No sabía si ir o no donde el padre Nicanor. Él había votado sí en el referendo del domingo y, me suponía que no iba a estar el palo para cucharas. Al fin no le pensé dos veces y allá le caí, el mismo lunes siguiente.

El viejo cura me saludó con una sonrisita entre burlona y bondadosa.

-Te había dicho, hijo, en una de nuestras conversaciones anteriores, que en esta puja del plebiscito la paz nos iba a desnudar a todos. Que como con el traje nuevo del emperador, el famoso cuento que bien conoces, iban a quedar a la vista las vergüenzas de unos y de otros, de los ganadores con el no y de los perdedores con el sí. De todos.

-Nos quedamos en pelota, tío, para decirlo en plata blanca.

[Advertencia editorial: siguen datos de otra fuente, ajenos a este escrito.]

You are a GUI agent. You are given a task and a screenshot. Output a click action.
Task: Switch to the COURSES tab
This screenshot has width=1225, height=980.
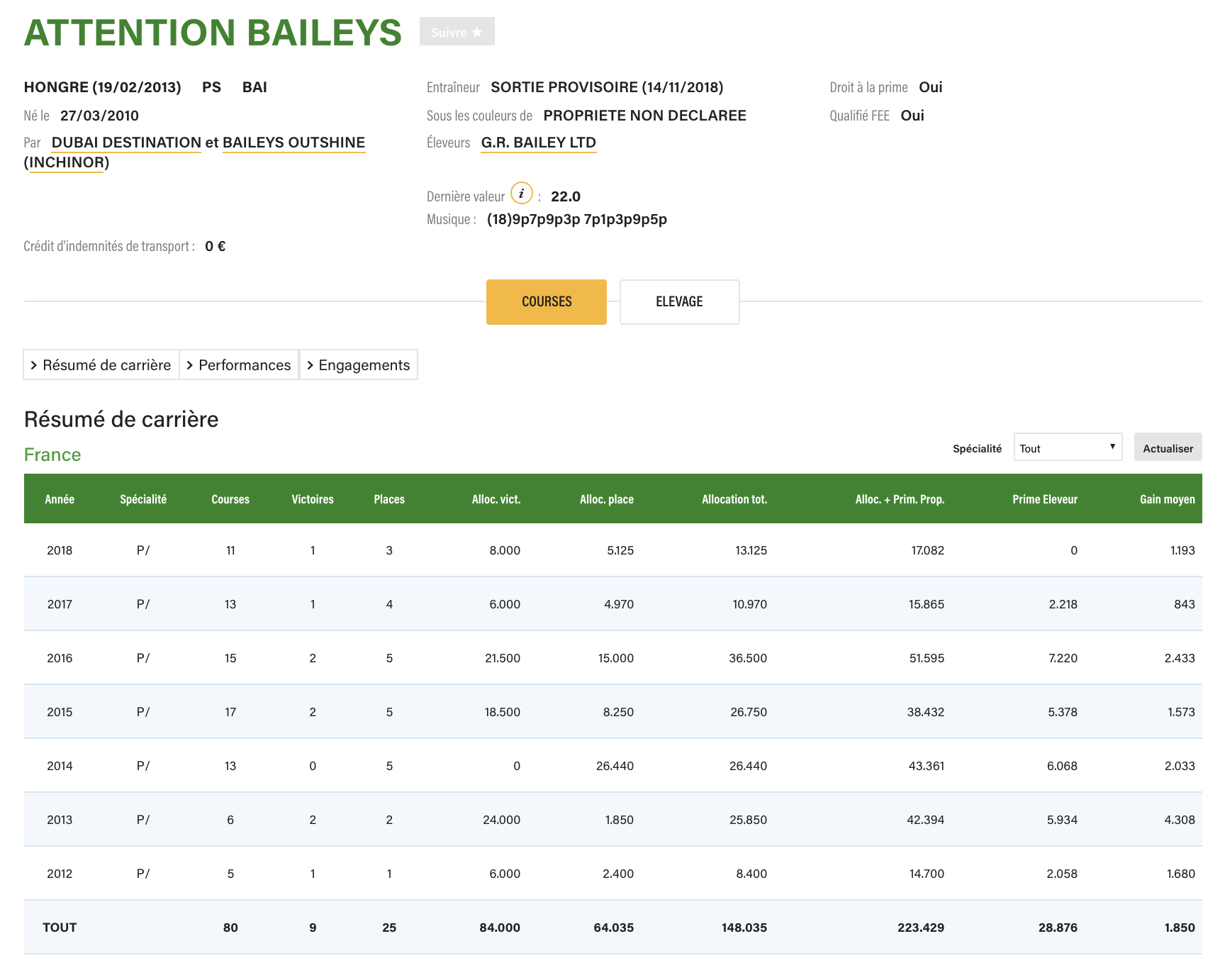click(546, 302)
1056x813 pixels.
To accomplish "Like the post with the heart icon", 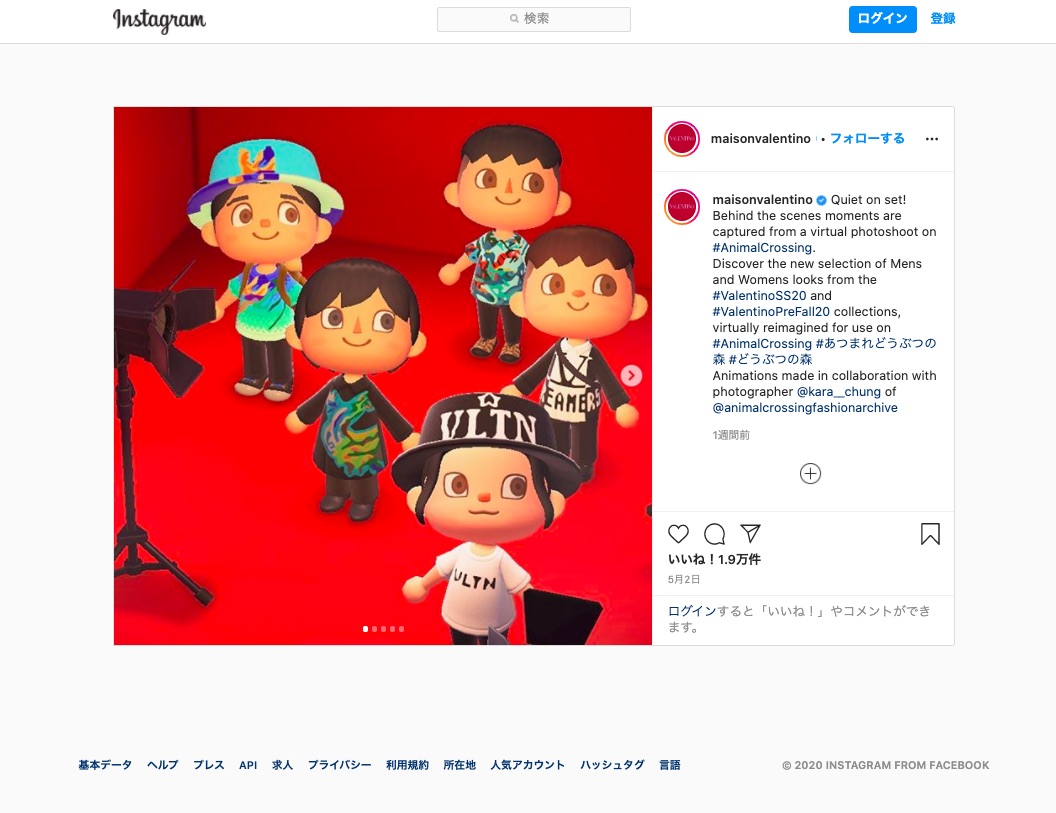I will pyautogui.click(x=678, y=534).
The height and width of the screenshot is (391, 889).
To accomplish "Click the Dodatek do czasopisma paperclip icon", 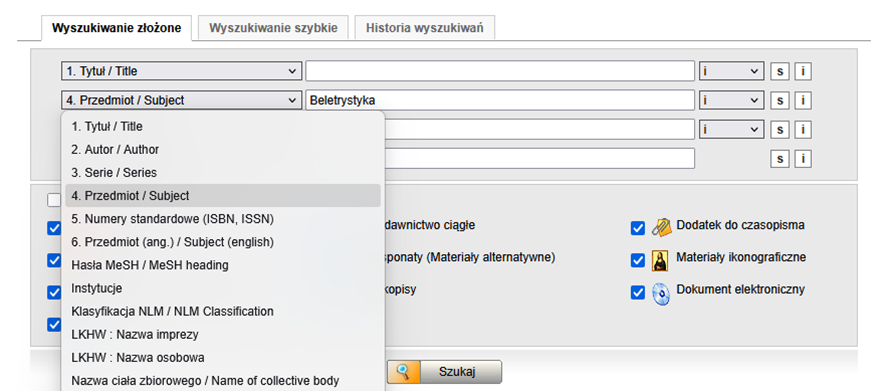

-Y, como en el cuento, tanto el emperador con sus áulicos y paniaguados, como sus opositores y contrincantes con sus seguidores fanatizados, lo mismo que los guerrilleros con su malicia ofensiva, los civiles con sus miedos y abstenciones, y hasta los militares, creyentes o increyentes de la paz, nos la habíamos pasado haciendo loas de una paz invisible, como el traje del emperador, por miedo de que descubrieran que estábamos soslayando la verdad de lo que pensábamos.

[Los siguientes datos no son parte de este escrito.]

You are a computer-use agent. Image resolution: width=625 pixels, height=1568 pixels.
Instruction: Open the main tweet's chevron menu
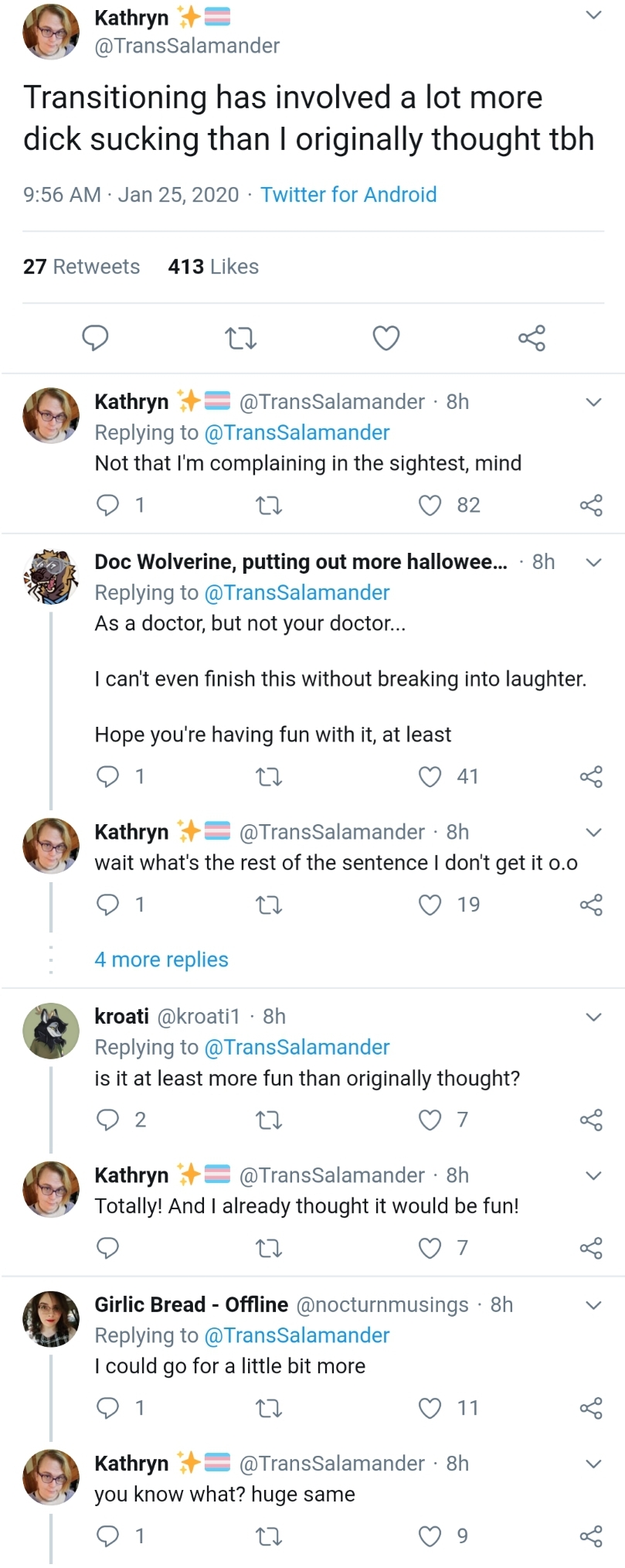593,15
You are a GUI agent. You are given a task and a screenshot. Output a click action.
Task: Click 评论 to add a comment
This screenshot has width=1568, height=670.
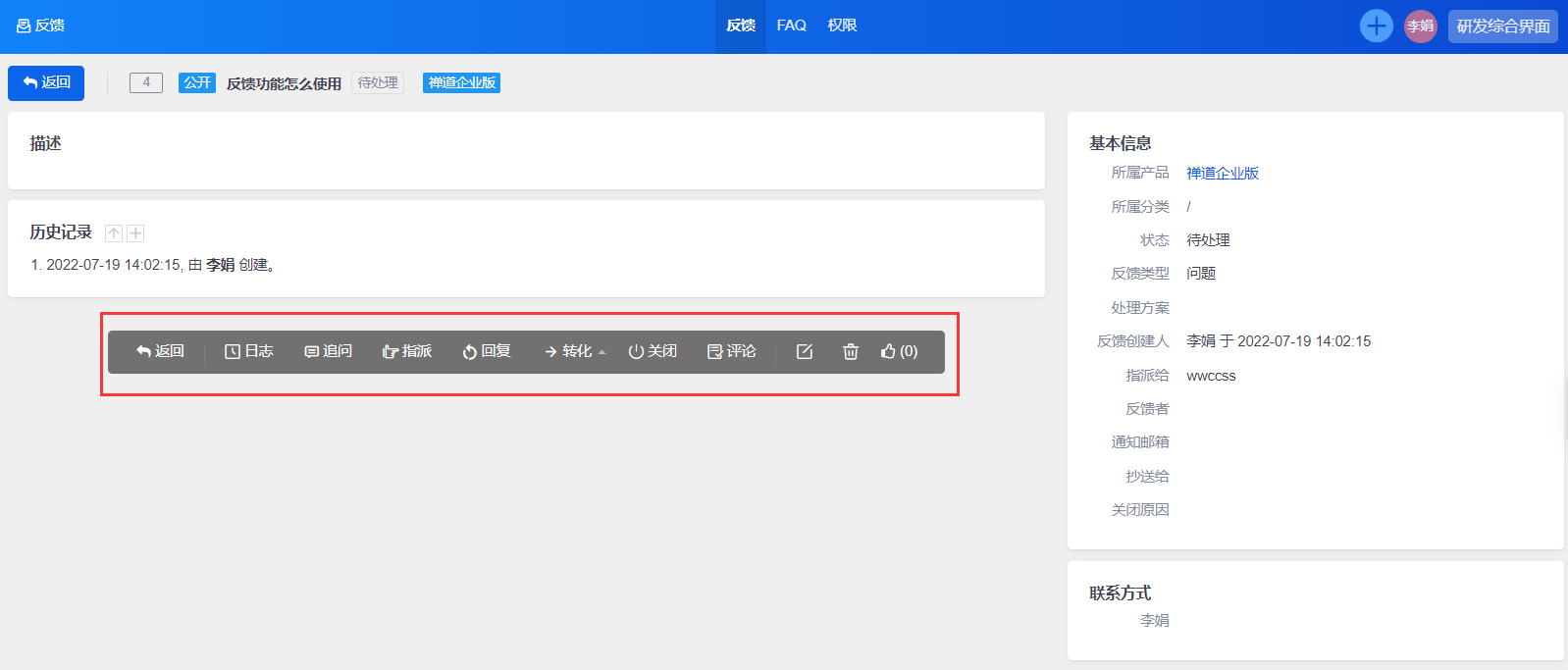[732, 351]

-Usted diría, padre, que el proceso de paz y la radicalización por las dos opciones del plebiscito, estuvo montado en mentiras. ¿Es eso? -O en verdades a medias, que son casi -a veces sin casi- mentiras completas. Por eso, pienso yo que en los argumentos para votar, esgrimidos por los unos o por lo otros, se echó mano tanto de promesas fantasiosas e irreales, como de miedos no menos fantasiosos y también irreales.

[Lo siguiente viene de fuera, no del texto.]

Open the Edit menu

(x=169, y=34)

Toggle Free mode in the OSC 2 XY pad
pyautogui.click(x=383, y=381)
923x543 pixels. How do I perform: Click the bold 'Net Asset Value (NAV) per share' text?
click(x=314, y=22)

-Según usted, tío, la paz desnudó al país y todos, bajo un ropaje que no cubría nada, paseamos esas mentiras soterradas: las mezquindades no confesas, los intereses creados, los cálculos disfrazados, los crímenes imperdonables, los odios irredentos; es decir, todas la vergüenzas de la guerra, los pecados de nuestra sociedad.

-Tú lo has dicho. Con los resultados del plebiscito se destaparon, a mi juicio, muchas cosas: la arrogancia y la marrulla política del presidente Santos; la ambición de poder y la intransigencia del ex presidente Uribe; las ambigüedades y el ánimo sesgado de las Farc; los intereses ocultos de los partidos políticos; la fanatización de una derecha que ve diablos marxistas entre los escombros de la historia y las torpezas de una izquierda anquilosada que se quedó en el pasado y hace alardes de una redención que nadie les cree.

-No deja usted, padre Nicanor, títere con cabeza.

-Con o sin títeres descabezados, muchacho, a lo que no se puede renunciar es a tener fe en la paz. Dios escribe derecho en renglones torcidos.

P. D. Madrugo hoy, viernes, a mandar esta columna al periódico y me encuentro con la sorpresa del Nobel de Paz para el presidente Santos. Por lo visto también en Noruega, como en el cielo, se escribe derecho en renglones torcidos.